What was it like to display at RAD Inc.?
I hadn’t had a show since 2003, my last show was down in Texas. And then I just stopped making work. I just felt like [BEARE] had to come out. And I was really, really happy with it. Then at the show, so many of my students came, even students that were sixth graders that I had seven years ago. It was really affirming. I had tons of support.
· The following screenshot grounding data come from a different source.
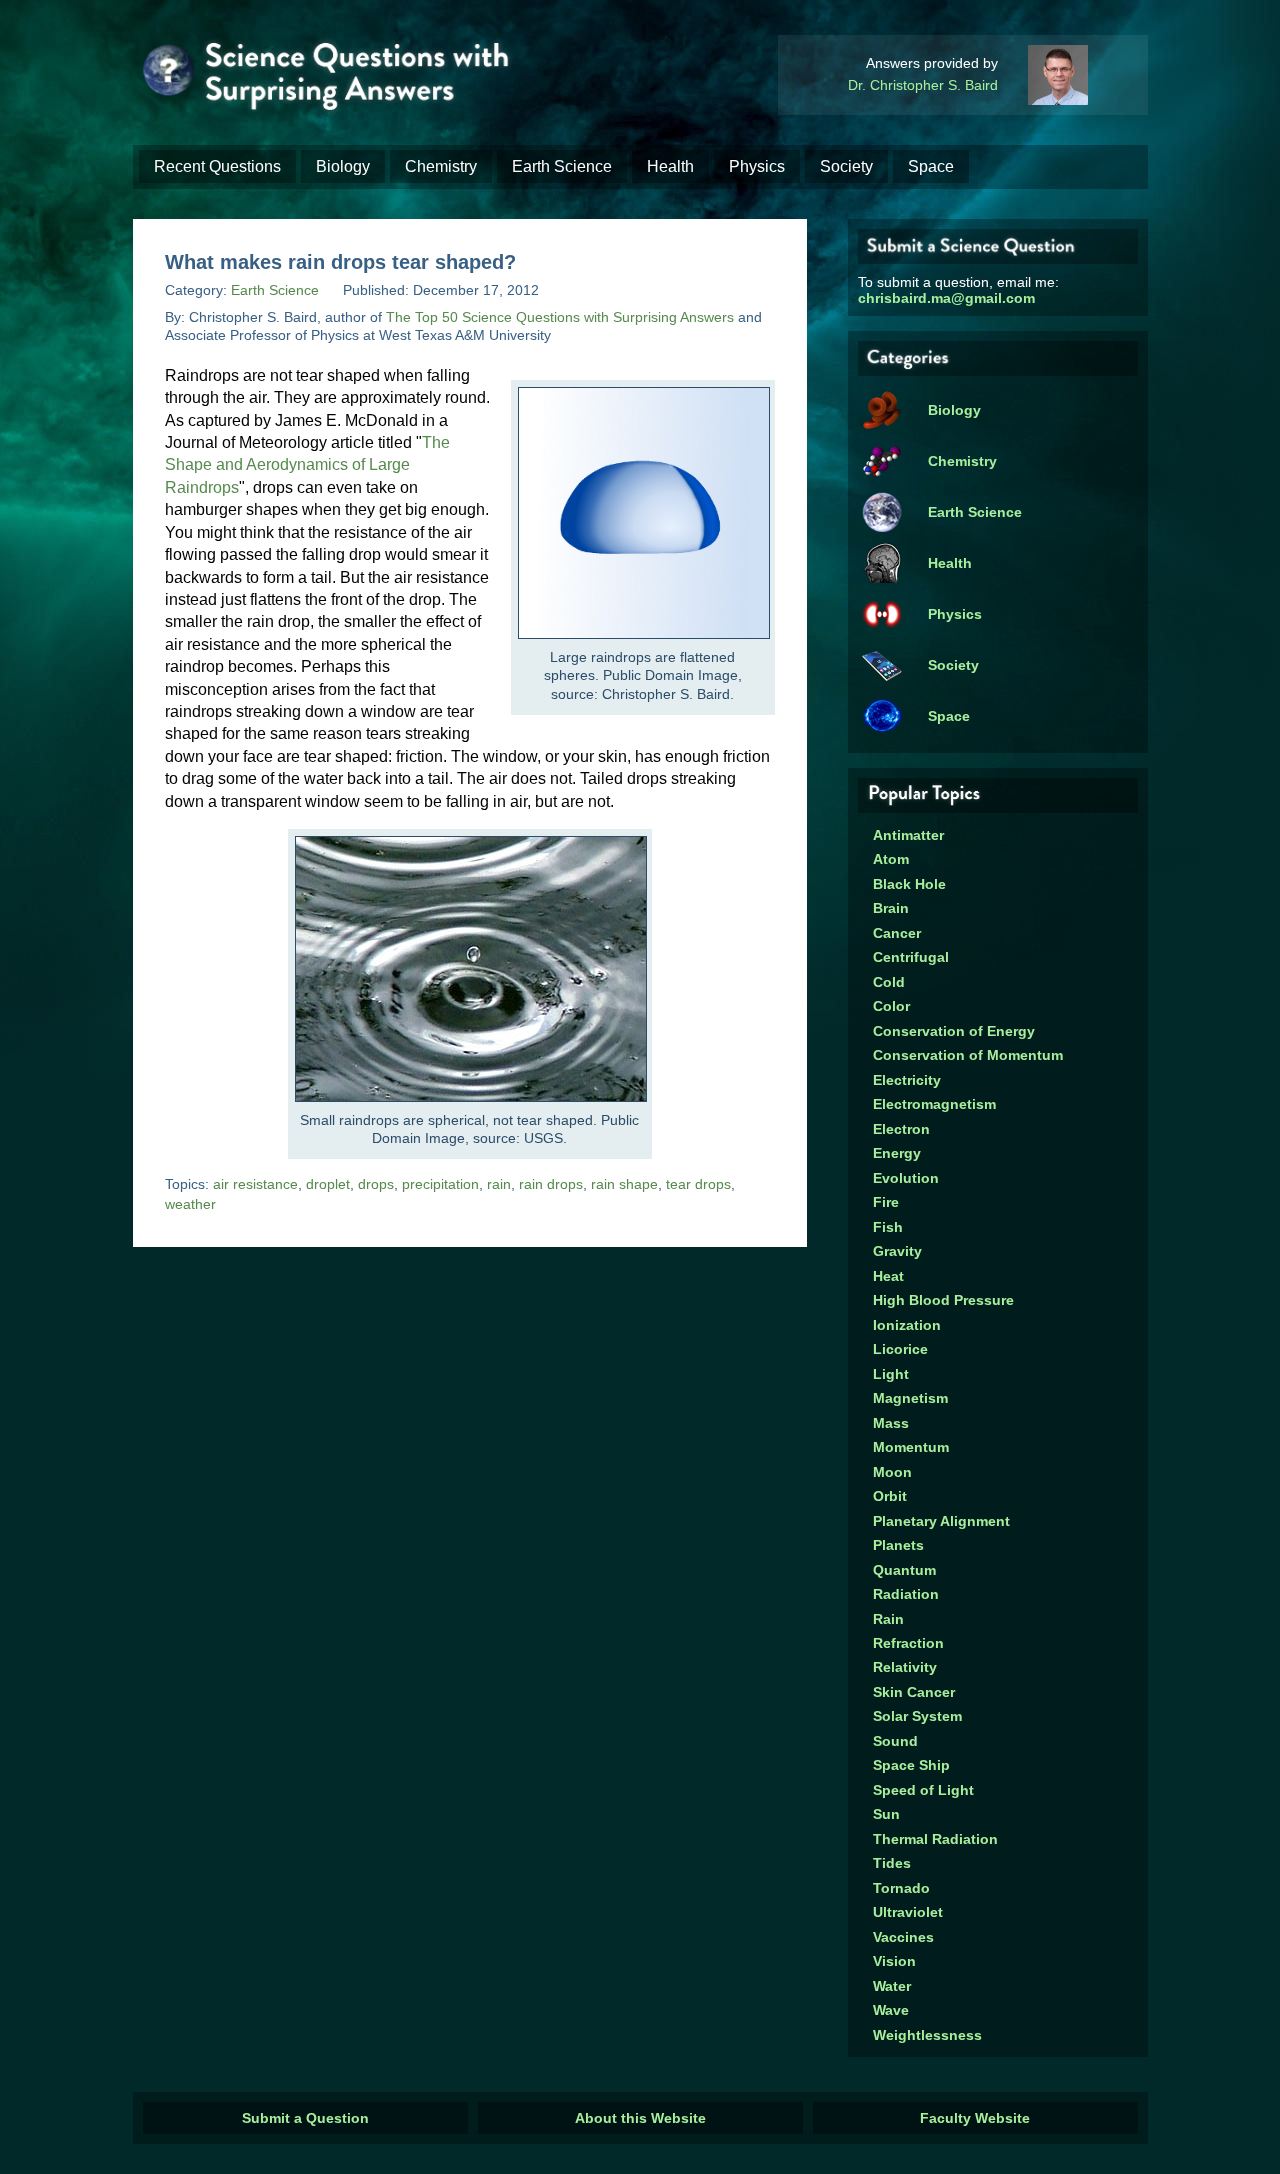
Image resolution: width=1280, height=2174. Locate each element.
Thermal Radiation (935, 1839)
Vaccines (903, 1937)
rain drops (551, 1184)
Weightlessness (927, 2035)
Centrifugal (911, 957)
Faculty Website (975, 2118)
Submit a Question (305, 2118)
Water (892, 1986)
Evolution (906, 1178)
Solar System (917, 1716)
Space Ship (911, 1765)
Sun (886, 1814)
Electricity (907, 1080)
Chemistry (441, 166)
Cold (889, 982)
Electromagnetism (934, 1104)
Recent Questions (217, 166)
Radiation (906, 1594)
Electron (901, 1129)
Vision (894, 1961)
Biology (343, 166)
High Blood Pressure (943, 1300)
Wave (891, 2010)
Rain (888, 1619)
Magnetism (910, 1398)
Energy (897, 1153)
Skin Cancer (914, 1692)
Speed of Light (923, 1790)
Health (670, 166)
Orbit (890, 1496)
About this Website (640, 2118)
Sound (895, 1741)
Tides (892, 1863)
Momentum (911, 1447)
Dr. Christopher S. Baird (923, 85)
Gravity (897, 1251)
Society (846, 166)
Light (891, 1374)
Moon (892, 1472)
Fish (888, 1227)
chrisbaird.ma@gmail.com (946, 298)
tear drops (698, 1184)
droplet (328, 1184)
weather (190, 1204)
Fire (886, 1202)
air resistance (255, 1184)
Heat (888, 1276)
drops (376, 1184)
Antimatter (908, 835)
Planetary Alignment (941, 1521)
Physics (757, 166)
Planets (898, 1545)
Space (931, 166)
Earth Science (562, 166)
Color (891, 1006)
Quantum (904, 1570)
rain (499, 1184)
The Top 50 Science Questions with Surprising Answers (560, 317)
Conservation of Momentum (968, 1055)
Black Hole (909, 884)
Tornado (901, 1888)
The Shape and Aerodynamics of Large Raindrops (307, 465)
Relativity (905, 1667)
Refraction (908, 1643)
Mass (891, 1423)
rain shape (624, 1184)
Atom (891, 859)
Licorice (900, 1349)
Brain (891, 908)
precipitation (440, 1184)
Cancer (897, 933)
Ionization (907, 1325)
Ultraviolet (908, 1912)
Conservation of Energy (954, 1031)
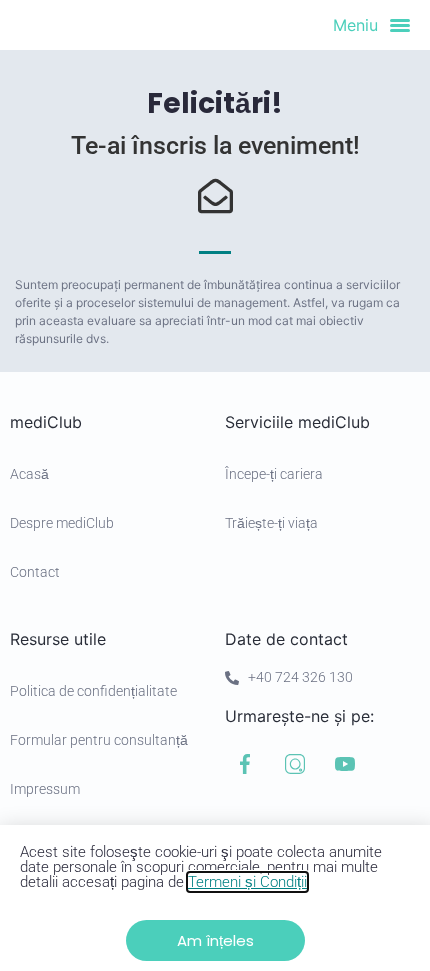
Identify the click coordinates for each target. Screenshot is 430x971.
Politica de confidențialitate (93, 691)
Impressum (45, 789)
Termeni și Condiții (247, 882)
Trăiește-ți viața (271, 523)
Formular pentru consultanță (99, 740)
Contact (35, 572)
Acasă (29, 474)
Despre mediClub (62, 523)
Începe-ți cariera (274, 474)
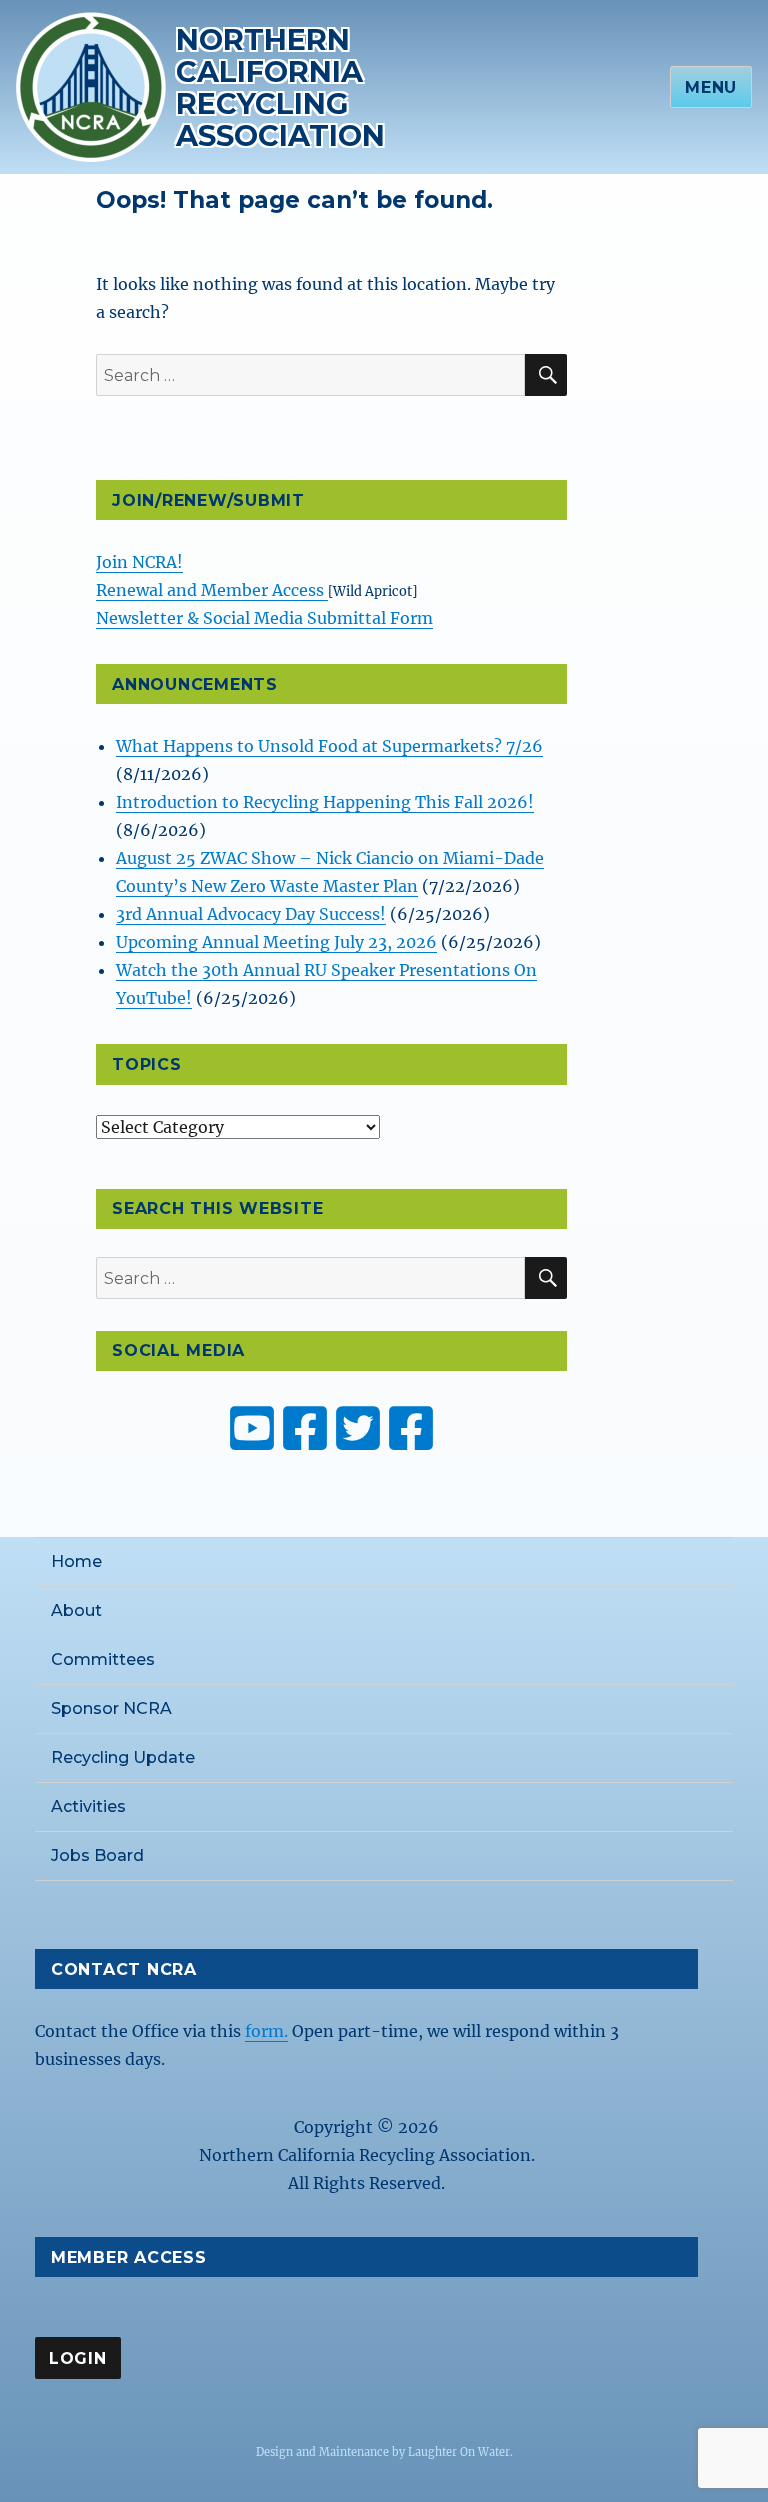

What are your plans for the summer?
I’m working on a book about early literacy because I’m really frustrated with how reading is taught. I think it’s so boring and one-size fits all and that’s not at all how kids learn. I was playing with an idea at the preschool with this thing called theatre class. At one point I was letting kids act stuff out, but now we are working on collaborative drawings. So, I may say, ‘Does anyone have an idea for a character?’ and someone will respond, ‘Cheetah,’ and then they’ll draw the cheetah or I will and we will try to spell it. Then I ask, ‘What is the cheetah doing?’ and they’ll say ‘Jumping on rocks,’ then we’ll count the rocks. At the end of the year I had all of these sheets of paper that we’d been writing on with beginning word sounds. And now we’re going to work on the text with some of the kids from the preschool school. The kids and I worked on the illustrations together and I want to get them all painted and set. So maybe the text on the page would be, ‘Six stones, a cheetah and a net,’ or whatever and I’d get it published as a big coffee table book. I’m really excited about that. I want to call it something like an early literacy textbook. I know I want to call it a textbook because it’s such a slap in the face to academia. Because it’s so whimsical—this isn’t a worksheet where you have to draw the letter ‘A’ ten times. It’s very fun.
Is there anything else you’d like me to know?
I think in some ways I’m not my authentic self yet. And I think that is the tension between the wild and the civilized and why I play with that so much. There are some ways in which I think I sold my freedom to be a 1950s housewife for nineteen years. I want to do different things and I want to have a bigger life than I’ve had. This work has been helping me to come out a little bit.
I also just got my yoga certification and you have to get what’s called a san kalpa, which is a guiding principle. I can’t really tell people what my san kalpa is, so even that is about not being heard or recognized. But this year I had my BEARE show, I got my yoga certification, I quit my job and the drawings have helped me to go further into the wild. I still don’t know what they’re really about—it’s like a treasure hunt and all these things are clues.